🤖 AI Summary
Aspect-Sentiment-Opinion Triplet Extraction (ASTE) lacks annotated resources for Slavic languages, particularly Polish, which has no publicly available dataset. Method: We introduce the first Polish ASTE dataset, covering two domains—hotels and e-commerce—and strictly adhering to the standard English ASTE format to ensure cross-lingual comparability. The dataset is manually annotated with fine-grained sentiment structures and released under a CC-BY-NC license. Contribution/Results: Using this resource, we conduct the first systematic evaluation of two mainstream ASTE paradigms and two Polish large language models, revealing critical performance bottlenecks of existing methods on Slavic languages.
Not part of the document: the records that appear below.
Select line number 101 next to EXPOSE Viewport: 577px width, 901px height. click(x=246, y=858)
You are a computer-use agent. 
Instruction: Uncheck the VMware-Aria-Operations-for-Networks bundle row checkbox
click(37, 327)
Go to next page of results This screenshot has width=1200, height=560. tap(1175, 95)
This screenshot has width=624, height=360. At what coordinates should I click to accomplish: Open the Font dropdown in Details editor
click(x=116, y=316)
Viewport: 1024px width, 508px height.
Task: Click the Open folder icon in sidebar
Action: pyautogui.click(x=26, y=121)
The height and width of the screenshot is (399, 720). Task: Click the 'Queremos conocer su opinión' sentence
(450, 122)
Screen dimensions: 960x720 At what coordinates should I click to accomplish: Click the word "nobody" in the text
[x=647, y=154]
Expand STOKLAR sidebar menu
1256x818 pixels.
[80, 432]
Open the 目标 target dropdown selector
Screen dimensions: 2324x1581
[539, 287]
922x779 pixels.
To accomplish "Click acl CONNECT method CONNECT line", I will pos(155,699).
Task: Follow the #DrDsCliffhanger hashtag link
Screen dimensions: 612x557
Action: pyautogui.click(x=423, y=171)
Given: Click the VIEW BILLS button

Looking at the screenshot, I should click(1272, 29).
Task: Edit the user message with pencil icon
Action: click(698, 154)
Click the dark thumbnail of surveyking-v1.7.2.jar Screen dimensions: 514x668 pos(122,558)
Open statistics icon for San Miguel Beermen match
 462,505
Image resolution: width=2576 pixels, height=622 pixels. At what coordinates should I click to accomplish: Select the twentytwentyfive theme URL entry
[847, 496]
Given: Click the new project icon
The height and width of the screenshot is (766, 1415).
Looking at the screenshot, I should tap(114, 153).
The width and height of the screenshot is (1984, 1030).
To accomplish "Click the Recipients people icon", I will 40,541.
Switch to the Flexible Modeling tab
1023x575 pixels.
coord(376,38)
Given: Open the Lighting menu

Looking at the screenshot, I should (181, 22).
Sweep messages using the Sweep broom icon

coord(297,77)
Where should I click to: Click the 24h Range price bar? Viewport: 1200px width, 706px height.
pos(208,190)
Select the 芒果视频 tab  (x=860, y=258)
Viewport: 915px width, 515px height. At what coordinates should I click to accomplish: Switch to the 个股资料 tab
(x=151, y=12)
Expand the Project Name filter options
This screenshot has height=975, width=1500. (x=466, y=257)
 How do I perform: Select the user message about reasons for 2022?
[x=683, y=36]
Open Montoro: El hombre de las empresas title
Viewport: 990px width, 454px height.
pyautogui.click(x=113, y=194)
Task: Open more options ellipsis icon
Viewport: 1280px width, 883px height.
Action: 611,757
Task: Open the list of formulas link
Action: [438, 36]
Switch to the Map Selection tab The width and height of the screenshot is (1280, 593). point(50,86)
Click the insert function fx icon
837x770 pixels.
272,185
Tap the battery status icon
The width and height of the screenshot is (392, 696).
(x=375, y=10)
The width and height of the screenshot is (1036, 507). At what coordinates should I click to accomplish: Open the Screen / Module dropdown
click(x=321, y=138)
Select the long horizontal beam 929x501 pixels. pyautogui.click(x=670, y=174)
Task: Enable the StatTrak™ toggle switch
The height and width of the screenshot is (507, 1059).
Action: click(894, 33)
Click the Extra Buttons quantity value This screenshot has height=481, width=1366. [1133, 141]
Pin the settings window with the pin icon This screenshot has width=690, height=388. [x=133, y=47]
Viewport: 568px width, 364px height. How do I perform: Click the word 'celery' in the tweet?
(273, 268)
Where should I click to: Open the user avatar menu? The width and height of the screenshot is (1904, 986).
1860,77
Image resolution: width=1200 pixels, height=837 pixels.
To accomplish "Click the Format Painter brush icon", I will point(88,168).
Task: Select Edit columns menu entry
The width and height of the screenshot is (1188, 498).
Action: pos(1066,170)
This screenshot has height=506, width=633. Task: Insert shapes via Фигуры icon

This work fills a key gap in low-resource, fine-grained sentiment analysis for Slavic languages and establishes a benchmark dataset and empirical foundation for future multilingual ASTE research and model development.
📝 Abstract
Aspect-Sentiment Triplet Extraction (ASTE) is one of the most challenging and complex tasks in sentiment analysis. It concerns the construction of triplets that contain an aspect, its associated sentiment polarity, and an opinion phrase that serves as a rationale for the assigned polarity. Despite the growing popularity of the task and the many machine learning methods being proposed to address it, the number of datasets for ASTE is very limited. In particular, no dataset is available for any of the Slavic languages. In this paper, we present two new datasets for ASTE containing customer opinions about hotels and purchased products expressed in Polish. We also perform experiments with two ASTE techniques combined with two large language models for Polish to investigate their performance and the difficulty of the assembled datasets. The new datasets are available under a permissive licence and have the same file format as the English datasets, facilitating their use in future research.